The roses had thoroughly scented the cab by the time it turned in the driveway. Maggie’s red urban assault vehicle stood on the curb, and a sadly familiar car was parked in her spot. I sat there staring at it for some unfathomable length of time, and the cabbie turned to me and demanded something in an accent so thick I probably wouldn’t have understood him even if I hadn’t been sick-drunk. I poured myself out of the cab.
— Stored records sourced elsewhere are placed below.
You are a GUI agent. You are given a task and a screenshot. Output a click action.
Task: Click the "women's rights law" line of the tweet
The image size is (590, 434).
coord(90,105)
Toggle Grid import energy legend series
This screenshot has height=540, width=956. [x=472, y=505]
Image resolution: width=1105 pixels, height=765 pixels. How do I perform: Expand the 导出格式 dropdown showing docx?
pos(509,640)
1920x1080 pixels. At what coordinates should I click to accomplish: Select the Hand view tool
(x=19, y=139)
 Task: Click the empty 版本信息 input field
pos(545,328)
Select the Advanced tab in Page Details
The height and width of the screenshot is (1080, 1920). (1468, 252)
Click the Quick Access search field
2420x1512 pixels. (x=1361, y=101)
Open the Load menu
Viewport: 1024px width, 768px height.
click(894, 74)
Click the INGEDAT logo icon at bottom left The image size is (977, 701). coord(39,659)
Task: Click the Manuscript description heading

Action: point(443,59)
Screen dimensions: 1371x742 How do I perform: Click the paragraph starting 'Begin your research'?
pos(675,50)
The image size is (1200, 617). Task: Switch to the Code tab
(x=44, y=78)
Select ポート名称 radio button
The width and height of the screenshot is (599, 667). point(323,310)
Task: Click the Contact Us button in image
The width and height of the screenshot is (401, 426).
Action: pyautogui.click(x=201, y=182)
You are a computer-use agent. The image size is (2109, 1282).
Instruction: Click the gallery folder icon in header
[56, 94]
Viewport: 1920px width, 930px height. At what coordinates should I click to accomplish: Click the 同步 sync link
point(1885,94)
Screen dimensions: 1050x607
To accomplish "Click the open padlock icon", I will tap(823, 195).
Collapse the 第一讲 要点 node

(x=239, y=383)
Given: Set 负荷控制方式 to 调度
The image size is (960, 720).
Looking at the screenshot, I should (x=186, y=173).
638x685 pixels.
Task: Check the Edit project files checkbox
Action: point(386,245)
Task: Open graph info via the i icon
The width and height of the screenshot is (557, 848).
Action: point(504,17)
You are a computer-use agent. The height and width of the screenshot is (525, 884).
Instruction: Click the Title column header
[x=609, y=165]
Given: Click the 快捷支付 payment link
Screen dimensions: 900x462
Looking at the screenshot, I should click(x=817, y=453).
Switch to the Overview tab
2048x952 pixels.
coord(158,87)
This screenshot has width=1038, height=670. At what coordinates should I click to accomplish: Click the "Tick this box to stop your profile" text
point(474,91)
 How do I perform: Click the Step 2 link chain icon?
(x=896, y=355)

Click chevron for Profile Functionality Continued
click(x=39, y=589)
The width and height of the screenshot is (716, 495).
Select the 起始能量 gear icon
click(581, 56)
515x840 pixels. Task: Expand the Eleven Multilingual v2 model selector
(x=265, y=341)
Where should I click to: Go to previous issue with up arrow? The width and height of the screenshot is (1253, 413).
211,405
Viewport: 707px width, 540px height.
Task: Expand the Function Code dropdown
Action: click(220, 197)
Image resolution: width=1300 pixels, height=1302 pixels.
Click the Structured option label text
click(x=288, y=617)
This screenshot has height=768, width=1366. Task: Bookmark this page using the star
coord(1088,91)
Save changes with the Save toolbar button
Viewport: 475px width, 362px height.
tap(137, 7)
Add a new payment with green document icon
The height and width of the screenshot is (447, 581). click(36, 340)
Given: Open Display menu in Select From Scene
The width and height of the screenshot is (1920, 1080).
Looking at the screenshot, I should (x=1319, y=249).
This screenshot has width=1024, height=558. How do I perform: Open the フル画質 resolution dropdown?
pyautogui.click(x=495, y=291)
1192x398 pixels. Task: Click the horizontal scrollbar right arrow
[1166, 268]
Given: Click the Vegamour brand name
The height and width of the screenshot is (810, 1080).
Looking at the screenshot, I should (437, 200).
I must not have made much noise coming in the front door, because the argument didn’t pause as I swung the door shut. The TV was blaring some show that featured heavily dramatic music and sirens wailing, but it didn’t drown out the voices.

“Look, dammit, I’m warning you, you stay away from this or I’ll kick your butt, Maggie! I mean it!”

“You and who else? Get a grip, man. Stay out of my life.”

“Bullshit! Angelo’s case is dead, you got it? No more digging. No way. No fucking way.”

“Get the hell out of my house, Nick! Now!”

“You going to get tough with me?” he taunted.

Maggie’s reply burned the paneling off the walls. I stood there looking stupid, roses wilting in my fist, and staggered into the kitchen to put the flowers in a vase. Maggie didn’t like to be protected, and this was one man I wasn’t capable of facing off right now.